St. Matthew’s Church, Fairbanks, is serving as a staging area for Alaskan villagers evacuated to escape some of the state’s worst flooding in decades.
No deaths or injuries have been reported from the flooding, caused by an unusually warm spring thaw the week before, but the village of Eagle was destroyed May 12. Some villages remain under water, while others are littered with house-size boulders of ice that remained after the river receded. The floodwaters also have become contaminated with toxic chemicals, oil and gasoline that were stored in tanks that ruptured.
So far about 50 evacuees have arrived at the Fairbanks church from Tanana, a village of about 250 located along the Yukon River.

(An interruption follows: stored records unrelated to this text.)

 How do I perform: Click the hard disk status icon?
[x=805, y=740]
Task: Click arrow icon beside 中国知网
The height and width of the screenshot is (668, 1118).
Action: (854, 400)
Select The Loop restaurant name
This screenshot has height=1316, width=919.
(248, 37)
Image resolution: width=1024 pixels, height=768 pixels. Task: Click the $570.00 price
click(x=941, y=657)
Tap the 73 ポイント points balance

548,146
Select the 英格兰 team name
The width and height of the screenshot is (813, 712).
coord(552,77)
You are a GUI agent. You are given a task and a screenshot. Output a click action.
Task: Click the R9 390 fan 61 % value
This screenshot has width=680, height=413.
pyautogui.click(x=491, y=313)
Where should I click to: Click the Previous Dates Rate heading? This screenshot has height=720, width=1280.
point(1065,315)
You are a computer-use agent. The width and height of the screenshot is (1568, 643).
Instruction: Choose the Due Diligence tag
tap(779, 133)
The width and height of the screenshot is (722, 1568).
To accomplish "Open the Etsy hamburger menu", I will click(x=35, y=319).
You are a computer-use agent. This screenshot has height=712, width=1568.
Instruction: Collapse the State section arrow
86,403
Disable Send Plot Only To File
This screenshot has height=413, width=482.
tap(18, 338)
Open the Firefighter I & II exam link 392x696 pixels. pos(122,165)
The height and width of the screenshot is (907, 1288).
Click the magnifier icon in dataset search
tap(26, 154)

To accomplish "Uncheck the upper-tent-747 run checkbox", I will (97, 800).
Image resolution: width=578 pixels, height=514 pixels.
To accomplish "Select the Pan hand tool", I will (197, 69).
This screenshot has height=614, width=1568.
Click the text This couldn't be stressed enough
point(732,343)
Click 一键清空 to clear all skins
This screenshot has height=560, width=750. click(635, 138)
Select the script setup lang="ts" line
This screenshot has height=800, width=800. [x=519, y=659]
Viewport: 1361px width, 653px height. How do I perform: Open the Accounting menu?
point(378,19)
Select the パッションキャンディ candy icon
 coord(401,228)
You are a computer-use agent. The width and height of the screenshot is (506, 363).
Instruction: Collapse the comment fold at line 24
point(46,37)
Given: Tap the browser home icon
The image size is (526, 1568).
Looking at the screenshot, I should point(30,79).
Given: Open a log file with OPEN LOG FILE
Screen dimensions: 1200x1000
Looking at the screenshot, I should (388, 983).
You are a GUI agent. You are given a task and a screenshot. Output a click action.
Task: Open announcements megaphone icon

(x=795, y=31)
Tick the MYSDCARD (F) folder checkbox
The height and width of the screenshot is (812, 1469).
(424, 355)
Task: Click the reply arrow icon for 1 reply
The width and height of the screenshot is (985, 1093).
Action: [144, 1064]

“They’re just coming in now from the village and I’m told there are three more planes coming in from Tanana,” said Hilary Freeman, St. Matthew’s parish administrator. “They brought elders, young mothers, and babies, little ones.”
Telephone lines were down, according to the Rev. David Blanchett, the Diocese of Alaska’s representative to Voluntary Organizations Active in Disaster, a coalition of nonprofit organizations that respond to disasters as part of their overall mission.
“We are waiting for the assessment team to come back so we can get an idea of what’s really happening and what is needed,” Fr. Blanchett said. “Right now we are in the relief stage. We are trying to have an Episcopal presence in the flood areas so that they know we care and also so that we can assess what is needed so we can try to help them in the recovery stage of it.”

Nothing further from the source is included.